I-Team: Dangerous roads


The North Carolina Department of Transportation keeps track of potential problems by collecting crash data. It's information that's available to the public at http://www.ncdot.org/doh/preconstruct/traffic/safety/programs/PHReports.html

The worst place for accidents in Durham is Interstate 40 and Fayetteville Road. There have been 138 accidents in two years.

In Fayetteville, the biggest problem is Skibo Road at the All American Freeway, with 144 accidents.

In Raleigh, the intersection of I-440 and Wake Forest Road saw 299 crashes.

Driver Leroy Gause says he avoids that Raleigh intersection if he can.

"I try not to come here too often because of the congestion," he explained.

But experts say a high number of crashes doesn't always mean an intersection is dangerous. It may mean there's a high volume of traffic, which makes accidents more likely.

Stephen Lowry, a safety engineer with the North Carolina Department of Transportation, says his department weights the potential problem of a road or intersection by the severity of crashes.

"If there's a dangerous crash it goes into our database and if there's a pattern it will be identified," he explained.

The DOT puts all the information into a database which ranks potentially hazardous intersections county-by-county across the state.

"We rank these locations and we'll pick the highest ranked locations to analyze first," said Lowry.

In Cumberland County, the highest ranked intersection is number seven statewide.
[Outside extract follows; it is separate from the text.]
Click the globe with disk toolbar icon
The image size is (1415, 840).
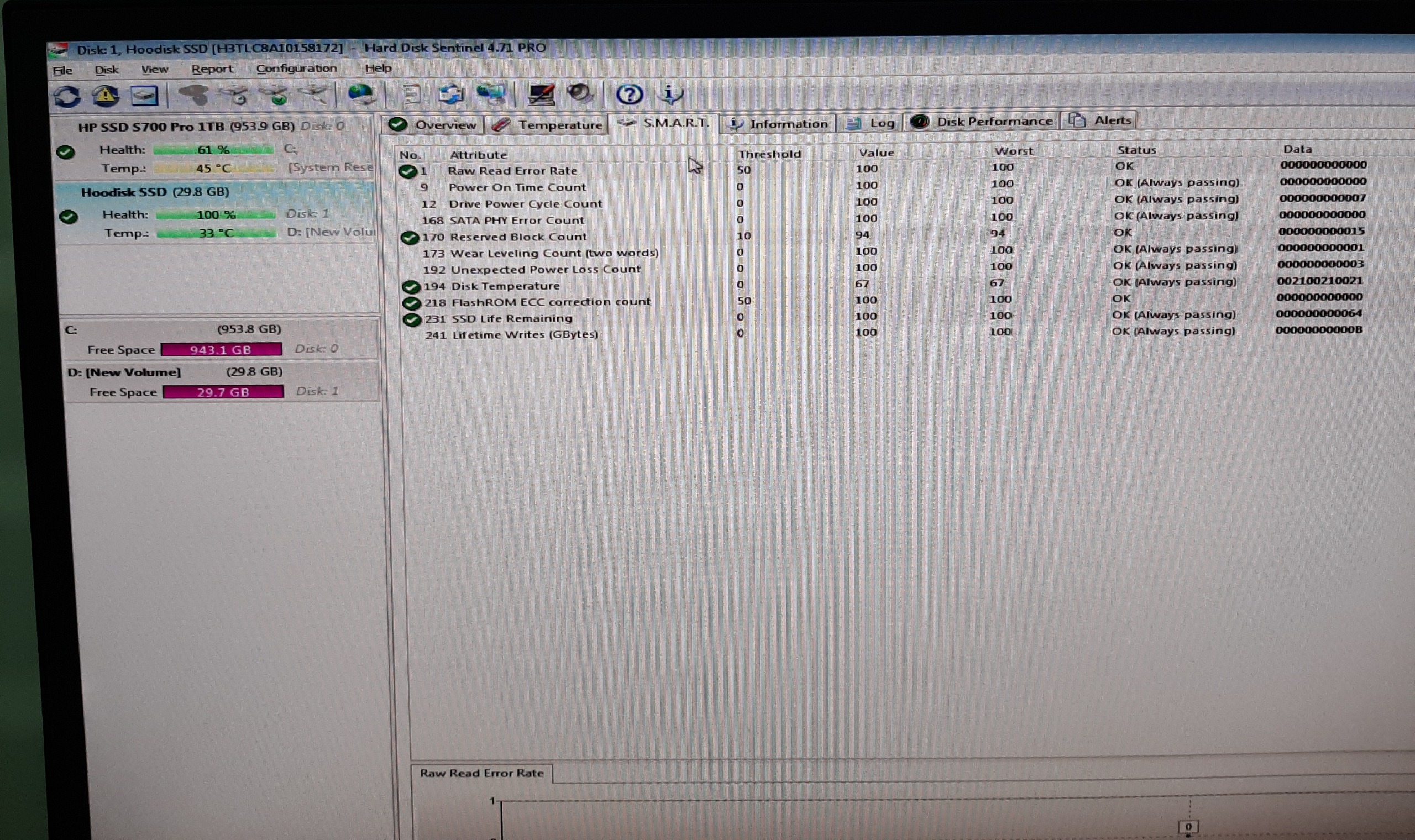pos(361,95)
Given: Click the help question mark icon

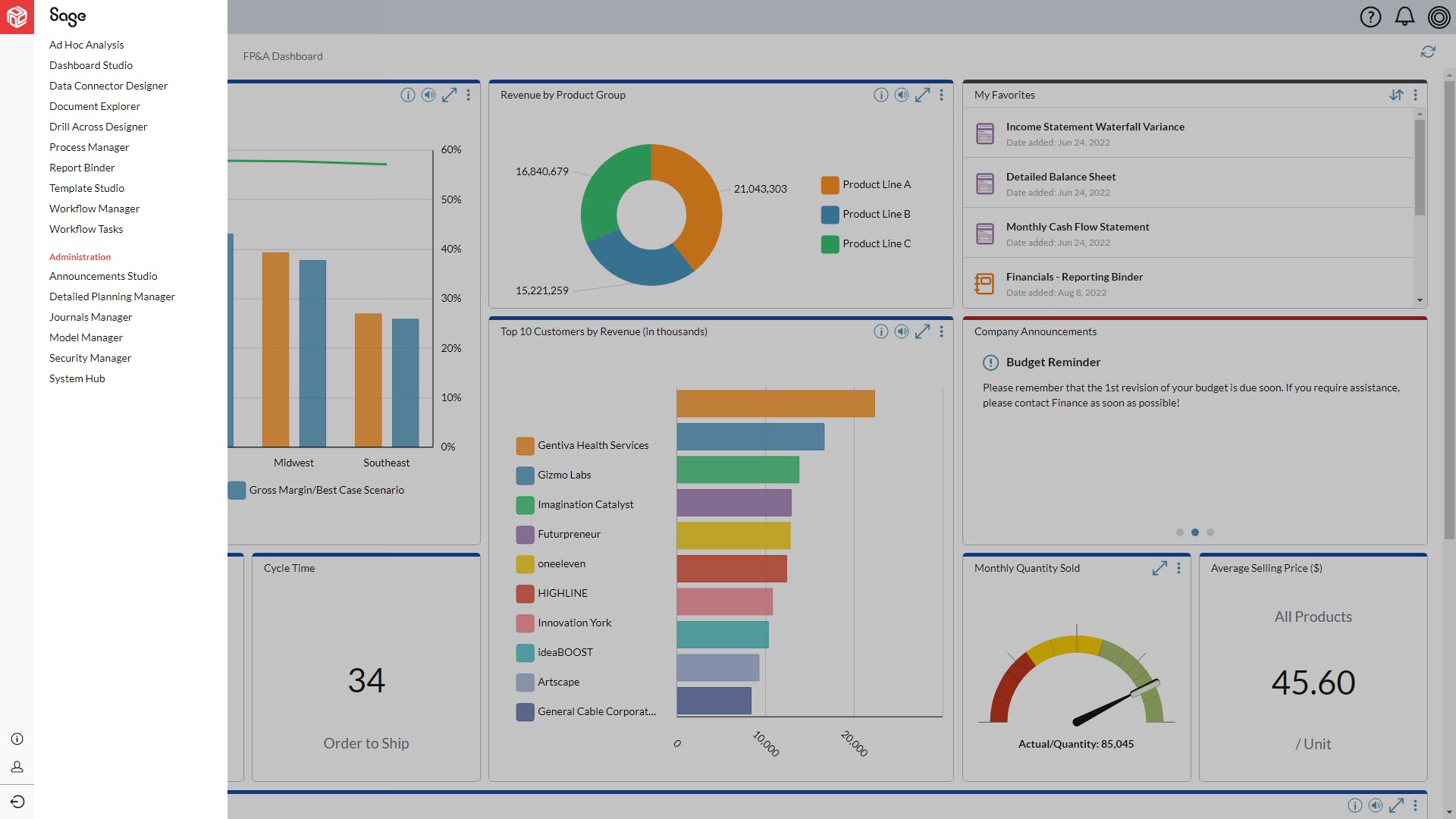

It's Owen Drive and the All American Freeway. That'll likely get checked out this year.

So will Wake County's top problem intersection. Poole Road and New Hope Road in southeast Raleigh is ranked 11 statewide and there have been a lot of accidents involving drivers making left turns.

But in Durham County, the highest ranked intersection is listed at 126 on the state's list. That's Morehead Avenue at Mangum Street near the Durham Bulls Athletic Park.

"I was just telling my wife that it's pretty rough coming over here. I wish that we wouldn't have come to this section actually," said Durham driver Henry Simmons.

Simmons told ABC11 there's a blind spot at the intersection.

Thanks to budget cuts, it's unclear when the DOT will be out for a closer look. Twenty one temporary DOT employees have been let go over the past year and 16 of them were engineers who helped with the investigations.

"We're just now gaining back some of those, but it has impacted our ability to investigate more locations," said Lowry.

Lowry will not say that state budget cuts are putting lives at risk, but cities have had to step up. Durham recently installed a roundabout on Old Chapel Hill Road and it put in a flashing light to warn drivers about a dangerous curve.

Drivers like Henry Simmons say more should be done.

"With the tax money we're paying, I'm sure we could be getting better roads right now - to me it seems like anyway," he offered.

While it may not happen right now, officials say they'll hopefully get the work done sometime down the road. And while the DOT lost more than a dozen temporary workers to investigate and analyze the dangerous intersections, it says people from other departments are stepping in to help.

So, the good news is the DOT is identifying and trying to improve dangerous intersections. The not so good news is it's unclear when they'll be able to make any changes.